So here's a little bit more of the back story of how I got to be where I am...
I love the church. I believe very strongly in the need for fellowship and attachment to the body. I haven't had that much over the last few years, and it's put me in a really vulnerable position. But I also have a strong calling as a minister of reconciliation in the world. I don't always know how to balance those things. About the time when I started feeling like I had to fight the spiritual battle on 2 fronts - against the church and against spiritual forces of evil in the world - was when I stopped being as committed to church as I'd grown up being. About 10 years ago, my church at that time taught me that sometimes the church can stand between its people and doing the work of God.
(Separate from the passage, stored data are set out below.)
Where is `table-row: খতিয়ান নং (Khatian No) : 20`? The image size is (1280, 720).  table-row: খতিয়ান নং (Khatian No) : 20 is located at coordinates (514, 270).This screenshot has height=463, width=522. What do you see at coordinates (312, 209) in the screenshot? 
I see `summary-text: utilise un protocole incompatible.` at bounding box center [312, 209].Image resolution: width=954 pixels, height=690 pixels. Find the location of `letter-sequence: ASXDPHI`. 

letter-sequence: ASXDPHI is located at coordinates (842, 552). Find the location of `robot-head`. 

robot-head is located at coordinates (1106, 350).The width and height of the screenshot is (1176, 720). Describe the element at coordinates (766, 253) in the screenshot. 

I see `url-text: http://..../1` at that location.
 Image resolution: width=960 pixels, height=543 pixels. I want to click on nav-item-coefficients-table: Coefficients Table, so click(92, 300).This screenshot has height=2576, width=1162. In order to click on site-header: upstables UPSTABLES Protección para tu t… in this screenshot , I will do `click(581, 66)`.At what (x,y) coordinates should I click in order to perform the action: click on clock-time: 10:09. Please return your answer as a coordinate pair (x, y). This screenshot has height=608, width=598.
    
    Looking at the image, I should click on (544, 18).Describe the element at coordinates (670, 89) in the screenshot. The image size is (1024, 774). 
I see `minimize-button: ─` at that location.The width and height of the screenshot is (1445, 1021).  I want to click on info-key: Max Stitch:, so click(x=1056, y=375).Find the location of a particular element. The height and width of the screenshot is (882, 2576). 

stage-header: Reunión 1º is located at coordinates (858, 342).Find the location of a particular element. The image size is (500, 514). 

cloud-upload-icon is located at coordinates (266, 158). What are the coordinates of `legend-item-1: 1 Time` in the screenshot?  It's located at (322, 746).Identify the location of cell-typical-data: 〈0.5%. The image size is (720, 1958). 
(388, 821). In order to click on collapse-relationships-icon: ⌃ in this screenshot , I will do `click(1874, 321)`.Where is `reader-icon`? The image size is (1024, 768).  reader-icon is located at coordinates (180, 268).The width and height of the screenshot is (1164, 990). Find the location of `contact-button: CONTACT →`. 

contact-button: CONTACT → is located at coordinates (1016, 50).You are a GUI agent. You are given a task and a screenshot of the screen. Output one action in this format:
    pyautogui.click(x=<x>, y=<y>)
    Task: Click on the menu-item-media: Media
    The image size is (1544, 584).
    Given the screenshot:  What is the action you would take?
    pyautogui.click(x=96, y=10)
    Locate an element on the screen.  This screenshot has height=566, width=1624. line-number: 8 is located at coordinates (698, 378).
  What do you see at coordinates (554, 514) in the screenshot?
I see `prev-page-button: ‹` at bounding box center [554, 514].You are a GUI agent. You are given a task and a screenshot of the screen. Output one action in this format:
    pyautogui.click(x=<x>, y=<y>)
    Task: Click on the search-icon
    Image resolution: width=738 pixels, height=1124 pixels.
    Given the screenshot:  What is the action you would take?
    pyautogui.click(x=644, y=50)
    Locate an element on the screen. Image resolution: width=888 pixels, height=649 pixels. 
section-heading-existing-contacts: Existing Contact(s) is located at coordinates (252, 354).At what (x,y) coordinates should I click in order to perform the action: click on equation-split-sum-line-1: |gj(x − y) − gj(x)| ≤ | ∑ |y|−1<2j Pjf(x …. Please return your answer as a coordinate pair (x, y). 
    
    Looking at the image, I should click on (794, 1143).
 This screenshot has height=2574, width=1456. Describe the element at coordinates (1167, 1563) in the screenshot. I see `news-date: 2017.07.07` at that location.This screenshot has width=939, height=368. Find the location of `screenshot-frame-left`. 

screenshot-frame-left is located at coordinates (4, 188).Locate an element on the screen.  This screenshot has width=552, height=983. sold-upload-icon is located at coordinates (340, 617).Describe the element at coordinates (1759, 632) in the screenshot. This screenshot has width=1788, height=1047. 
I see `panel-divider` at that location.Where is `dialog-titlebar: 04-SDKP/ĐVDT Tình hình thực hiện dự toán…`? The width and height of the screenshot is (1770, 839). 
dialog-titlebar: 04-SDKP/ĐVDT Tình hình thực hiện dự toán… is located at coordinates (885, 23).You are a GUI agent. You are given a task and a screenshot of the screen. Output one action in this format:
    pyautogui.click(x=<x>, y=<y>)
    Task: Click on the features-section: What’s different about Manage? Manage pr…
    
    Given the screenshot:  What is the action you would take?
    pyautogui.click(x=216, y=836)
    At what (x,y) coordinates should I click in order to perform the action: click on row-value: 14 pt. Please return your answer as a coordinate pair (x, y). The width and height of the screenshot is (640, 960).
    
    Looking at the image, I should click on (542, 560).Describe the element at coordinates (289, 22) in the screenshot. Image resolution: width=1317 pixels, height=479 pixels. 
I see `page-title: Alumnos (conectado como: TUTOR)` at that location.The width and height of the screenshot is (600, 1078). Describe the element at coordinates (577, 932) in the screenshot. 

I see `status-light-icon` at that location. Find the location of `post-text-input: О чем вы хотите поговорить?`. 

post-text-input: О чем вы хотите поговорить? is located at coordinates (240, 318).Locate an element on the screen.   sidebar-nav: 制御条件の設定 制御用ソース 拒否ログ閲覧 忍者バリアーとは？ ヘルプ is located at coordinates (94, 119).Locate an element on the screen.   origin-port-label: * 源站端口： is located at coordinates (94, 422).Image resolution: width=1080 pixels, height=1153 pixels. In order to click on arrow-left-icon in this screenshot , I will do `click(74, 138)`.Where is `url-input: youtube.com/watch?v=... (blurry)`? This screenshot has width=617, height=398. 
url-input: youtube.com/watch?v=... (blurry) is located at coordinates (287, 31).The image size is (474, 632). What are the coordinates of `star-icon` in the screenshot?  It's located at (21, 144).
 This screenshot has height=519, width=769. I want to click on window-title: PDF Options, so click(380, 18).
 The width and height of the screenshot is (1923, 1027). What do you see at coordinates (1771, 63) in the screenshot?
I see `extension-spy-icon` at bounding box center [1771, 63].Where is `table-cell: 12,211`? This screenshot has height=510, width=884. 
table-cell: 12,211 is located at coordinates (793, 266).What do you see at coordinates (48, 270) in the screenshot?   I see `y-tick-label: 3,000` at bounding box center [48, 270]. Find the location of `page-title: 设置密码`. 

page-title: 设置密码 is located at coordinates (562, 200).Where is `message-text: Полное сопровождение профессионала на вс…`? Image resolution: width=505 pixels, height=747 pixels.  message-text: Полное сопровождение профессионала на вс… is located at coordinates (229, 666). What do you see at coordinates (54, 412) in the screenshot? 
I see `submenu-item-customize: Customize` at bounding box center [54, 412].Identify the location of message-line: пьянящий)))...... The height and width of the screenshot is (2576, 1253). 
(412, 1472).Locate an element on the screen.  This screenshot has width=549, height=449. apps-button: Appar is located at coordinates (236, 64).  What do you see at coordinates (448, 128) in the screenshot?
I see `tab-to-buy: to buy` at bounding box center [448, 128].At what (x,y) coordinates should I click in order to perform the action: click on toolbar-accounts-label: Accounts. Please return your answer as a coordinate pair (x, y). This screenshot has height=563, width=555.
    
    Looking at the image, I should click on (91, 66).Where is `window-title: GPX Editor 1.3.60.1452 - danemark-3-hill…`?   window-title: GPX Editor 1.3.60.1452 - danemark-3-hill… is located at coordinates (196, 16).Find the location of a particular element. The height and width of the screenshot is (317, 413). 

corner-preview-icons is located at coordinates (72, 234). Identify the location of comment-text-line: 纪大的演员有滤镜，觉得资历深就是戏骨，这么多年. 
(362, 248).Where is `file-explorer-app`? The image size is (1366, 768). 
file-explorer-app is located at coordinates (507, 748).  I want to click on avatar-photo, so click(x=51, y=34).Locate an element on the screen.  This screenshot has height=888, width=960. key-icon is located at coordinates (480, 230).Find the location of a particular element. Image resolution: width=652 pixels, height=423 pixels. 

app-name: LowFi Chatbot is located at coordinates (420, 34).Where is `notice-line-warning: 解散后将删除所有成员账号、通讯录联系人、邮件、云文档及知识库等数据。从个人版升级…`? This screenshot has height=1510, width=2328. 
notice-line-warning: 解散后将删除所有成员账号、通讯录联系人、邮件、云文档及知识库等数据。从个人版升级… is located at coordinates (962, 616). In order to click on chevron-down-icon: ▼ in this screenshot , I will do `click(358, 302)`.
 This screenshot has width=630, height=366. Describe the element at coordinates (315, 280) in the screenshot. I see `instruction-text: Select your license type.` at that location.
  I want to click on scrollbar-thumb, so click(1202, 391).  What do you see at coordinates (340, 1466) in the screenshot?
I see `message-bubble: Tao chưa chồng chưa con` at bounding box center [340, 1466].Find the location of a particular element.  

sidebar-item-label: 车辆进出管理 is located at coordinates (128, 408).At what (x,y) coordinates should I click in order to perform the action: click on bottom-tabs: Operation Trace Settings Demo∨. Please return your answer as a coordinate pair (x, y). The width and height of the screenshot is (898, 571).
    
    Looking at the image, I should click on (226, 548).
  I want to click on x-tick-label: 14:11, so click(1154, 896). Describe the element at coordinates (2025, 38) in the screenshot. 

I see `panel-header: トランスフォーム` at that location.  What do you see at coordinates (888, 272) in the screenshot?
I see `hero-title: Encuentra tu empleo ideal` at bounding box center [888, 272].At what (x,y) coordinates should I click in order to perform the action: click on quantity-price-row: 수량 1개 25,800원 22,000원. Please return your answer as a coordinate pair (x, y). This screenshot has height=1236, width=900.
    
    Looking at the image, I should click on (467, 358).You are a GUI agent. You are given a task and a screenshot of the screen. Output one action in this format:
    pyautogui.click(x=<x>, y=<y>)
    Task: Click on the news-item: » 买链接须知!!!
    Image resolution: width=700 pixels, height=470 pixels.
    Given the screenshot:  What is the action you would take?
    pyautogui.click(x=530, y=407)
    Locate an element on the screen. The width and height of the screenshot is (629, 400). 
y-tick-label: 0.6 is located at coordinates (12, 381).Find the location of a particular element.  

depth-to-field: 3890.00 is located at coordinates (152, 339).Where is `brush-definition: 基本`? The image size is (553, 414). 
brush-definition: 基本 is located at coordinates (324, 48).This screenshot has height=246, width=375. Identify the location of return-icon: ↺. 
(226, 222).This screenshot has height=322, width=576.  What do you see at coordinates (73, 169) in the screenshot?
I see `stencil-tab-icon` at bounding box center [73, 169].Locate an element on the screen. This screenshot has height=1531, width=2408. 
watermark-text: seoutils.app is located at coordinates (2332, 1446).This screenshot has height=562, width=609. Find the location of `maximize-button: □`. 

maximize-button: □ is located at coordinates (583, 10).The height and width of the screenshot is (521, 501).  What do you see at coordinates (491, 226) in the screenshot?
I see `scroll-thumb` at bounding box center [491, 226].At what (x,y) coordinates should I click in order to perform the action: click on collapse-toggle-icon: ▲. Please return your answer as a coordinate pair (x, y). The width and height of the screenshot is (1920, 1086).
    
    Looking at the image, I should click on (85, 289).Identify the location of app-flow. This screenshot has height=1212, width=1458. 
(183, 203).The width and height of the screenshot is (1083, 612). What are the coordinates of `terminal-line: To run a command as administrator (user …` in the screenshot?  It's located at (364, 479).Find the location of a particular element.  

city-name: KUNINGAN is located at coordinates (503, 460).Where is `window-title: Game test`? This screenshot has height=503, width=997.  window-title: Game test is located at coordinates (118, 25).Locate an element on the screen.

The institution of the church is something that I still struggle with and have a hard time trusting because I've seen in the past how it's hurt people, and how it stopped me from doing something I believed God called me to do.
What I currently view as my calling in the church was dropped in my lap when my friend asked me to write a book for her. This calling to be somewhat of a spokesperson between 2 worlds - the world of the church and the world of the "world" so to speak. I have all of the appropriate skills and giftings and experience for this. Growing up with a theologian as a father and in the church, I know the language that's necessary. I know the issues that church people have with post-modern and post-christian culture. But I also see the other side of things and have a healthy distrust of institutions myself. I share modern and post-modern values in a weird concoction that is also mixed in with Asian and American values - it's a mixture that probably exists almost no where else. I resisted this calling for a long time. I didn't believe I could do it. I didn't want to do it. I didn't want to give up what had become a comfortable place in the world as just a nice Christian who loved people one by one and probably would never be around to see the harvest of lives transformed because of how transitional my community is and how nonconfrontational I am. I am great at being the person to help a person get rid of the hostility, but I had given up on being around to be able to walk with people through the actual gates of faith and transformation.
And yet here I am and several of my friends are on the threshold, and I see now that I have to make the transition here too. I have to be one (hopefully among many others who are doing this around the nation) to learn to translate the truths of Scripture and of early spiritual formation and discipleship and figure out how to communicate those things in today's world. I'm burdened not only to discover this for myself but also to develop resources that can be given away to provide for the church at large. I don't know this, but I think it's very possible that I could spend a lot of time teaching and training this stuff once I figure it out.
So that's what I'm doing right now--developing resources, trying them out, and then posting them here and providing them on my website. I'm in the uncomfortable position of trying to develop something that fits with culture as it is now (read non-linear/story-based) and then put it into linear/modern-thinking form so that it can be taught and learned. It would be much more natural and culturally appropriate to teach it one person at a time so that it could be caught rather than abstracted so that it can go further and wider. Only time will tell whether we'll be successful or not, but I can't shake the feeling that this is what I'm supposed to be doing.
My current project is to develop a short series of narratives to use in storying that will show what some of the key encounters with Jesus from the Bible looked like and how they changed the lives of the people who encountered him. I'll start posting the first of those soon.